# Task material:
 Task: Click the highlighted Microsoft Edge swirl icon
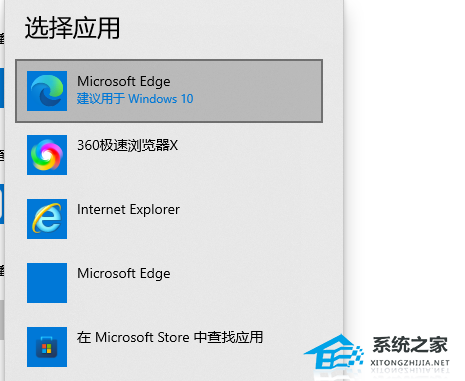pos(47,91)
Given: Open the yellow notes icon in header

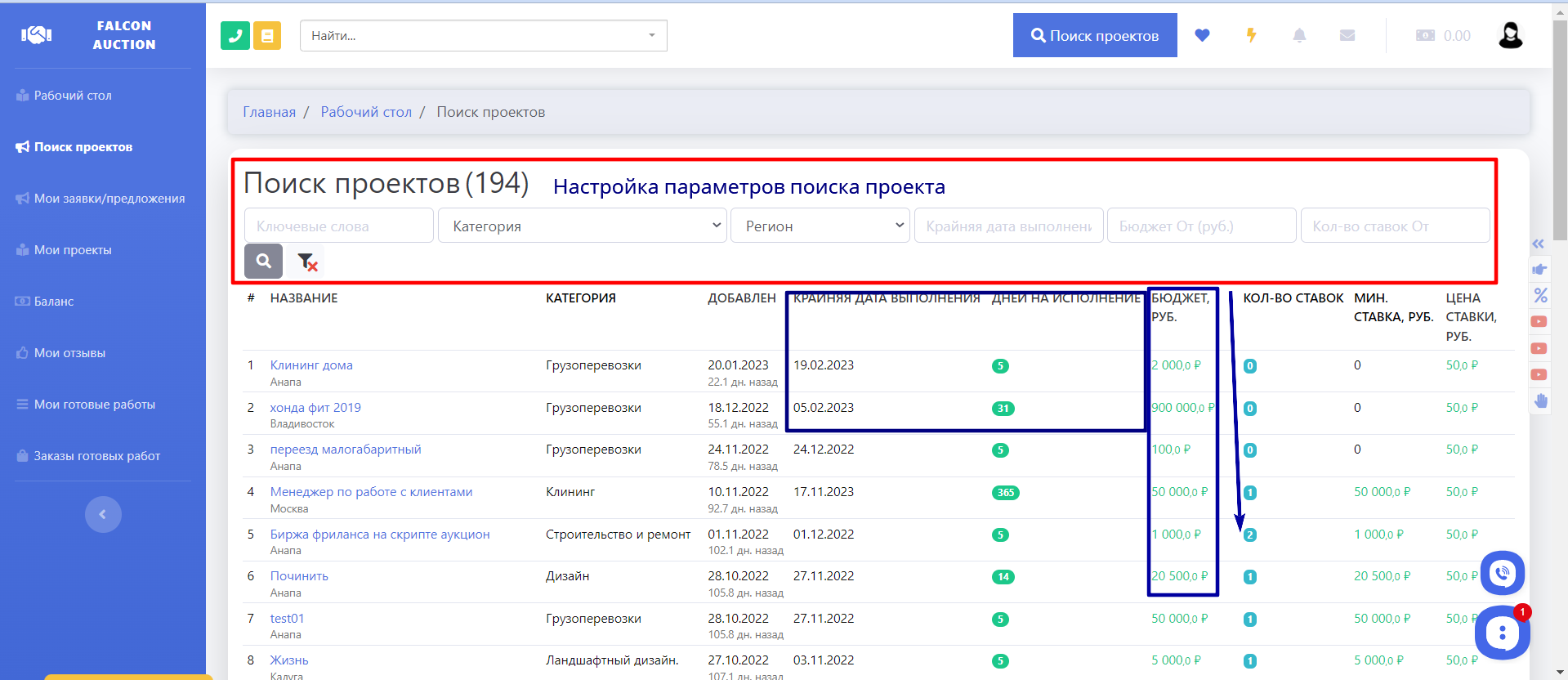Looking at the screenshot, I should point(267,36).
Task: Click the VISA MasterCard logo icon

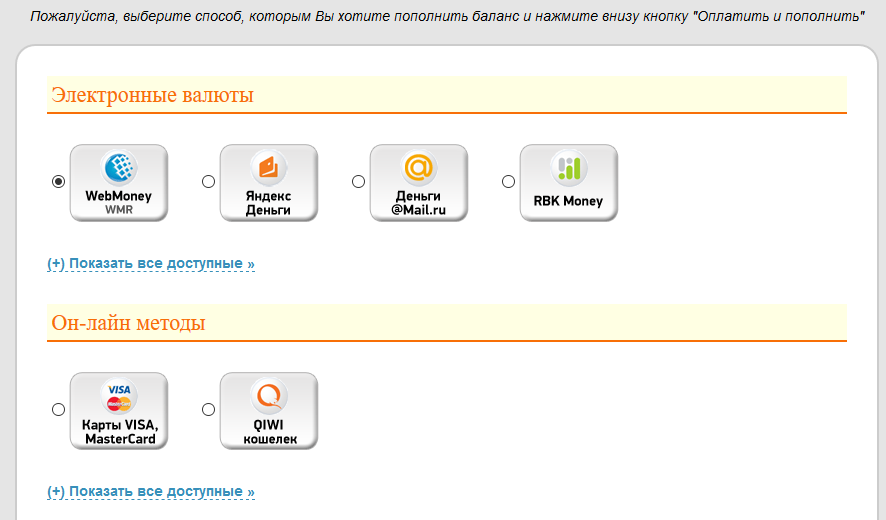Action: pos(119,396)
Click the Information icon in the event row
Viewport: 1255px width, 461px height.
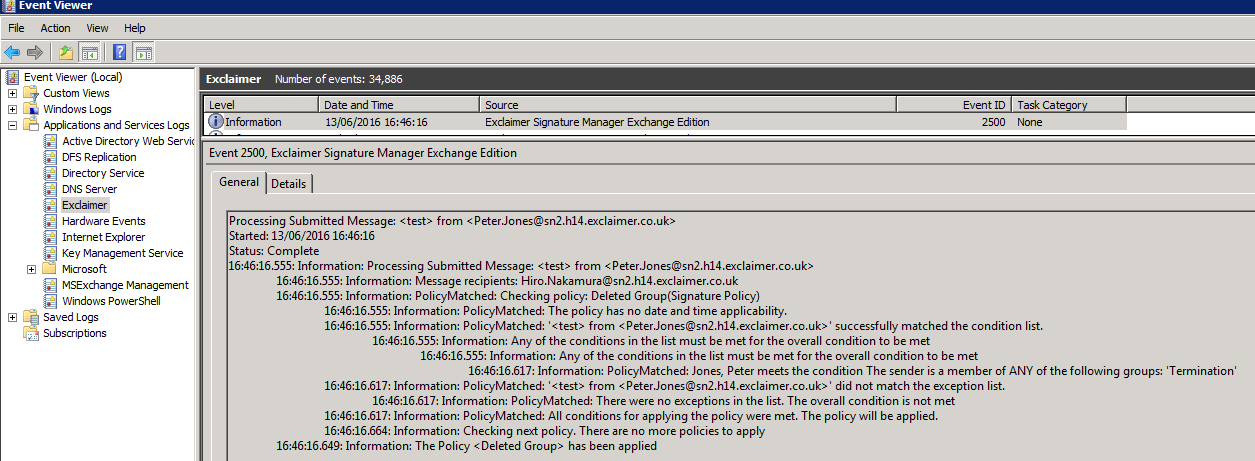215,122
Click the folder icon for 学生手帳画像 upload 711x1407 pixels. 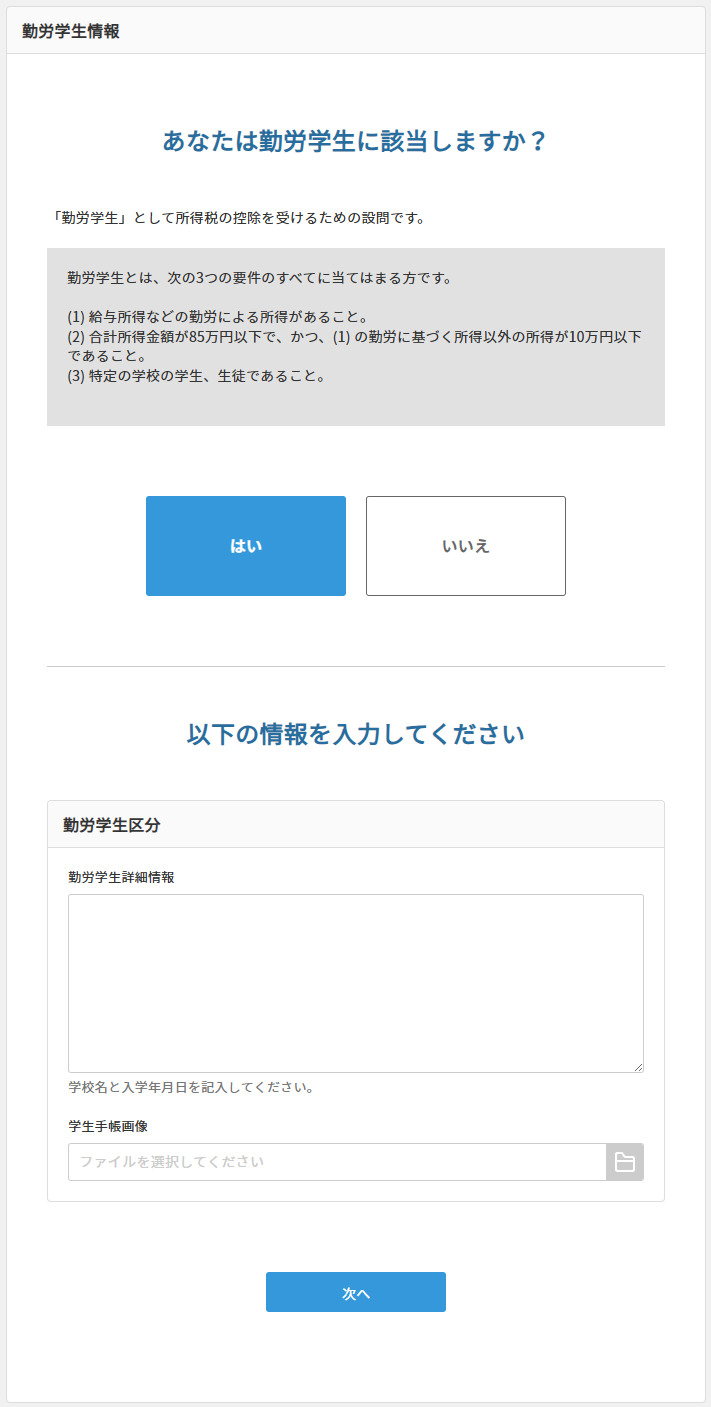click(x=625, y=1162)
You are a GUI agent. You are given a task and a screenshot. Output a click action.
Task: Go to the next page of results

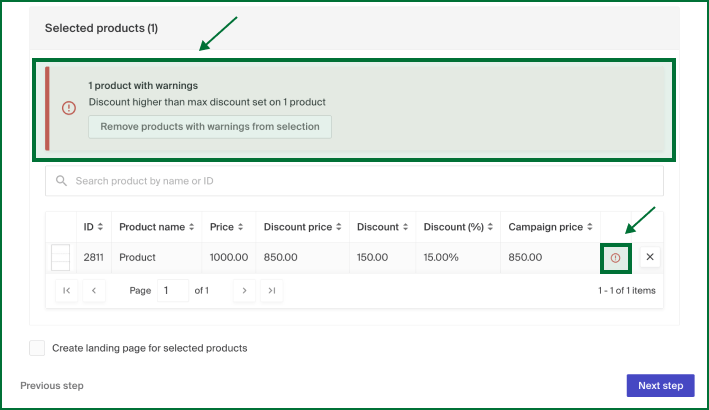point(244,290)
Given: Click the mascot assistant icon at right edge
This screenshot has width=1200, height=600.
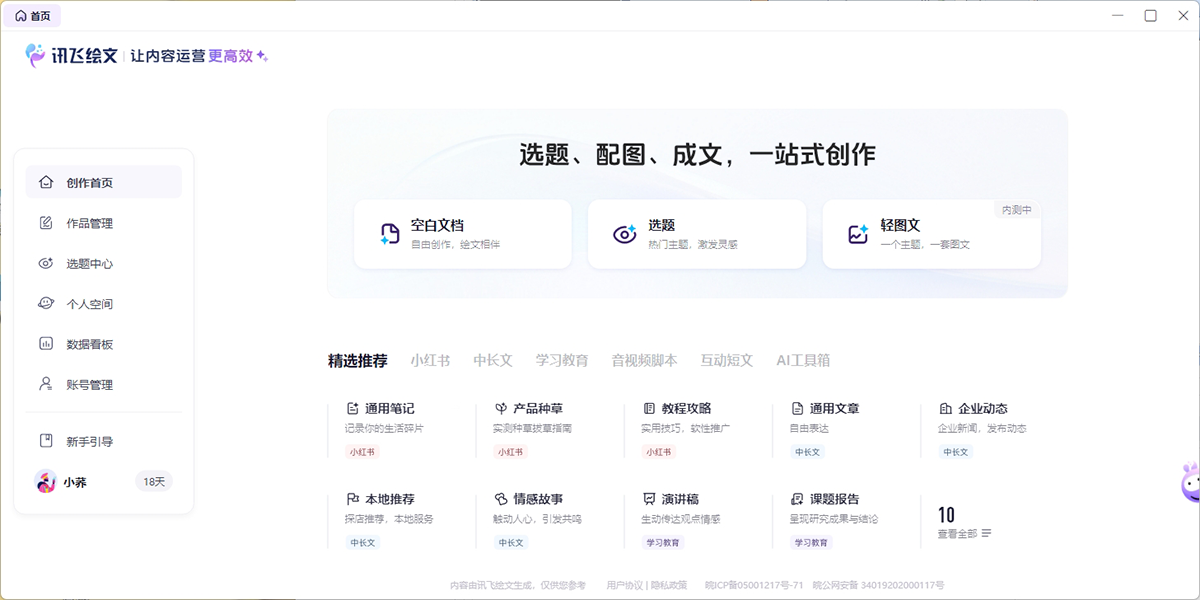Looking at the screenshot, I should [x=1188, y=484].
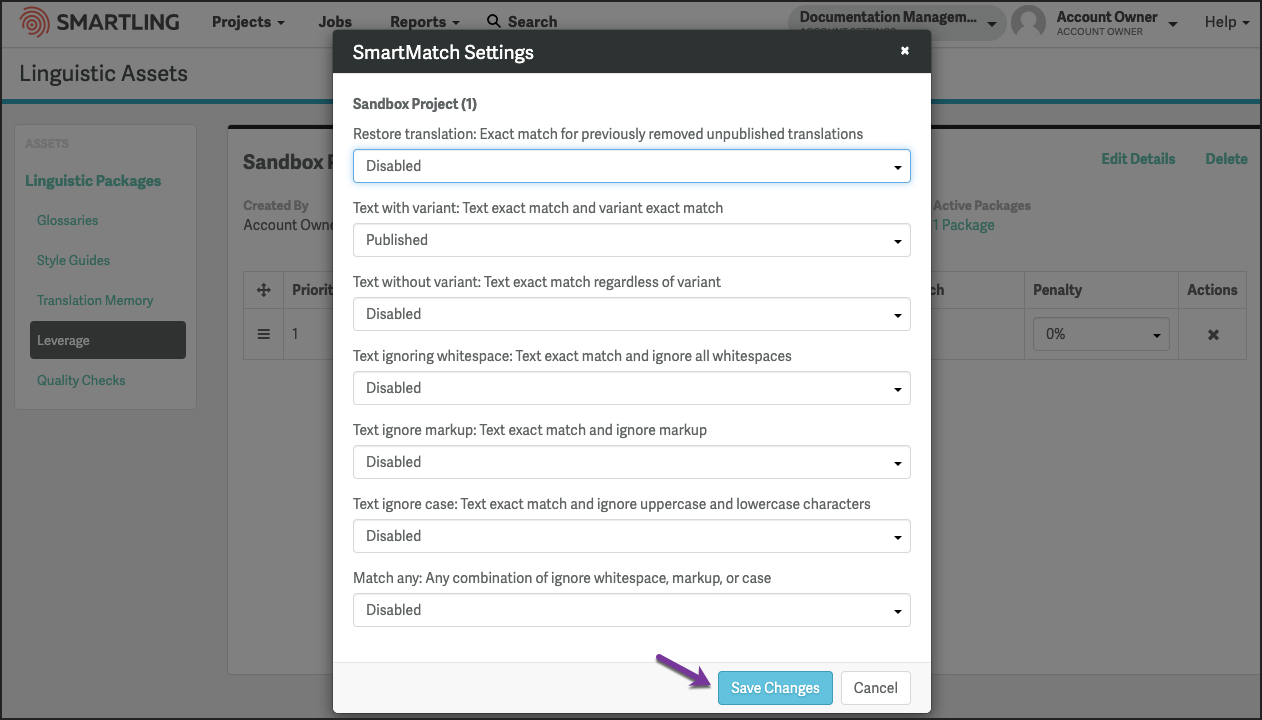Click the Account Owner avatar icon

point(1029,22)
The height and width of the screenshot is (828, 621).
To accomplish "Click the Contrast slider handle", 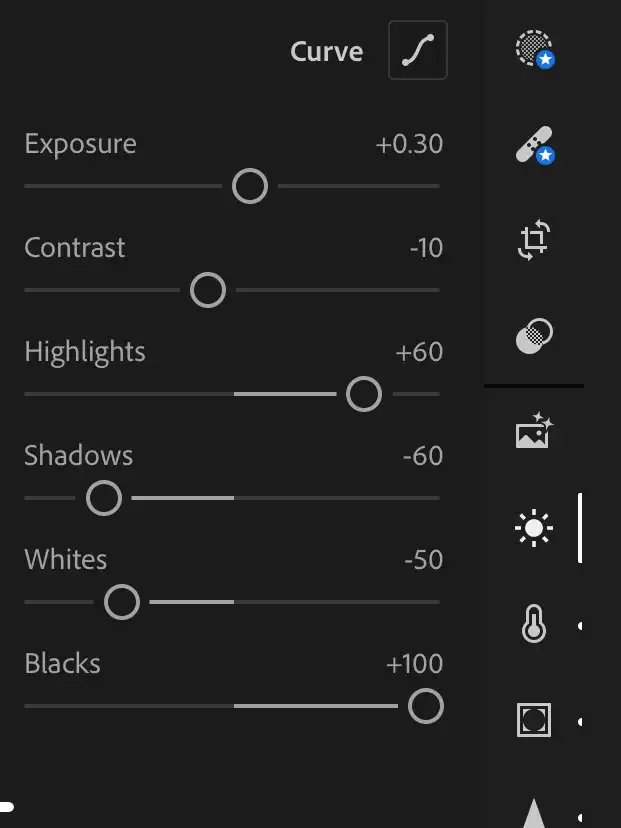I will [x=208, y=290].
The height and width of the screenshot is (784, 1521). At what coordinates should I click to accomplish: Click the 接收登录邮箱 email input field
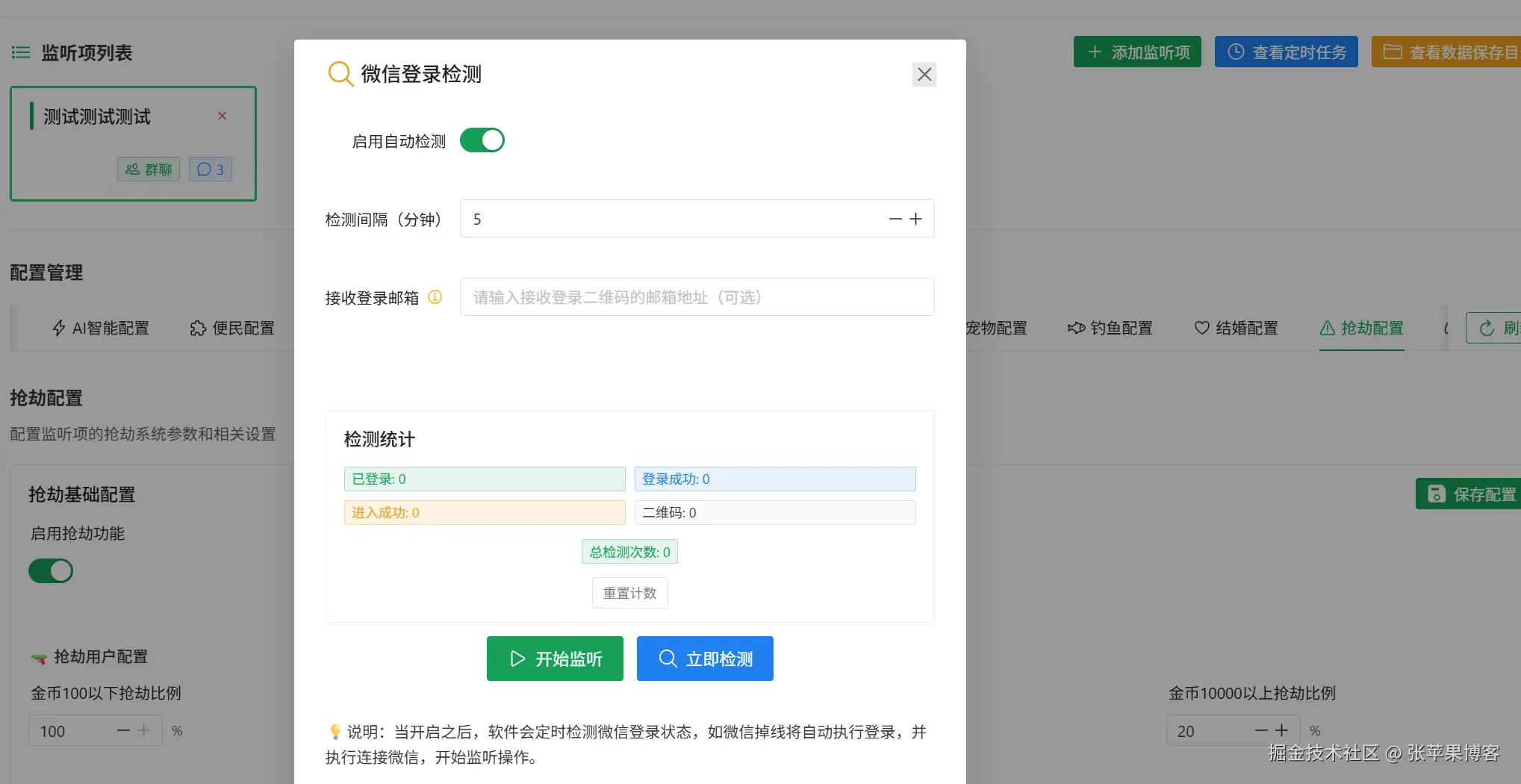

# Assignment:
Look above for the line with "Given: Click the" and the line with "The height and width of the screenshot is (828, 621).". Output those two and everything between them exactly, pictures excluded.

# Solution:
Given: Click the mascot assistant icon at right edge
This screenshot has width=1200, height=600.
Looking at the screenshot, I should [x=1188, y=484].
Click the Account Owner avatar icon

point(1029,22)
The height and width of the screenshot is (828, 621).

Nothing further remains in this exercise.